→ **Quoted passage**:
And so we come to one of the most extraordinary episodes in this strange life.

In December, 1763, the Marquise of Pompadour was taken seriously ill. “An officer of the Bastille came up to my room and said to me: ‘Sir, write four words to the Marquise de Pompadour, and you may be sure that in less than a week you will have recovered your freedom.’ I replied to the major that prayers and tears only hardened the heart of that cruel woman, and that I would not write to her. However, he came back next day with the same story, and I replied in the same terms as on the previous day. Scarcely had he gone than Daragon, my warder, came into my room and said: ‘Believe the major when he tells you that within a week you will be free: if he tells you so, depend upon it he is sure of it.’ Next day but one the officer came to me for the third time: ‘Why are you so obstinate?’ I thanked him—it was Chevalier, major of the Bastille—for the third time, telling him that I would sooner die than write again to that implacable shrew.

“Six or eight days after, my two young ladies came and kissed their hands to me, at the same time displaying a roll of paper on which were written in large characters the words: ‘Madame de Pompadour is dead!’ The Marquise de Pompadour died on April 19, 1764, and two months afterwards, on June 19, M. de Sartine came to the Bastille and gave me an audience; the first thing he said was that we would say no more about the past, but that at the earliest moment he would go to Versailles and demand of the minister the justice which was my due.” And we find, in truth, among the papers of the lieutenant of police, the following note, dated June 18, 1764: “M. Duval (one of the lieutenant’s secretaries)—to propose at the first inspection that Danry be liberated and exiled to his own part of the country.”

→ **Given material**:

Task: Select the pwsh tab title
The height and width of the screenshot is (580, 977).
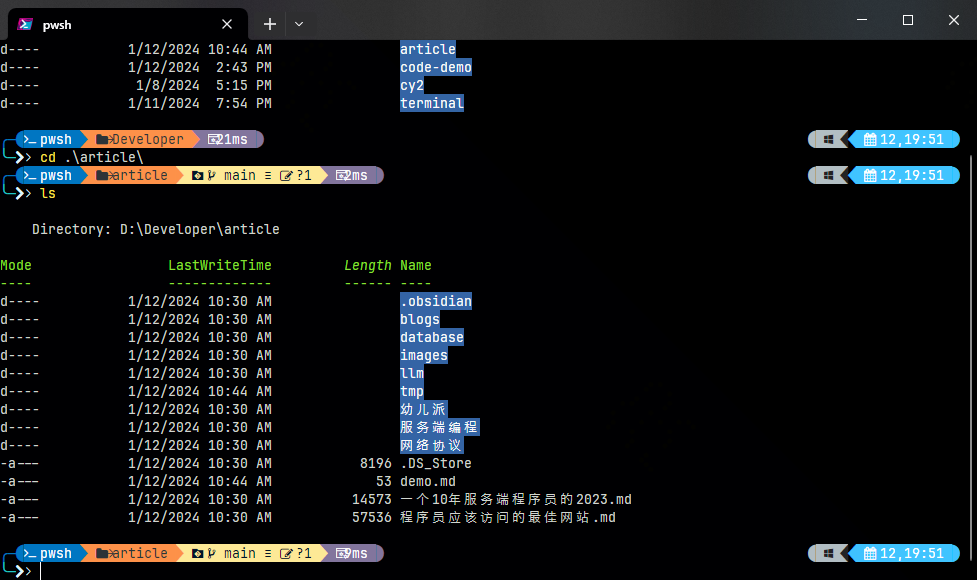Action: [x=57, y=25]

→ **Requirement**:
Using the Bastille passage above, answer:
(a) What was the name and post of the officer who urged the prisoner three times to write to the Marquise?
(b) On what date did the Marquise de Pompadour die?
(c) What did the note dated June 18, 1764 propose?

→ **Final answer**:
(a) Chevalier, major of the Bastille.
(b) April 19, 1764.
(c) That Danry be liberated and exiled to his own part of the country.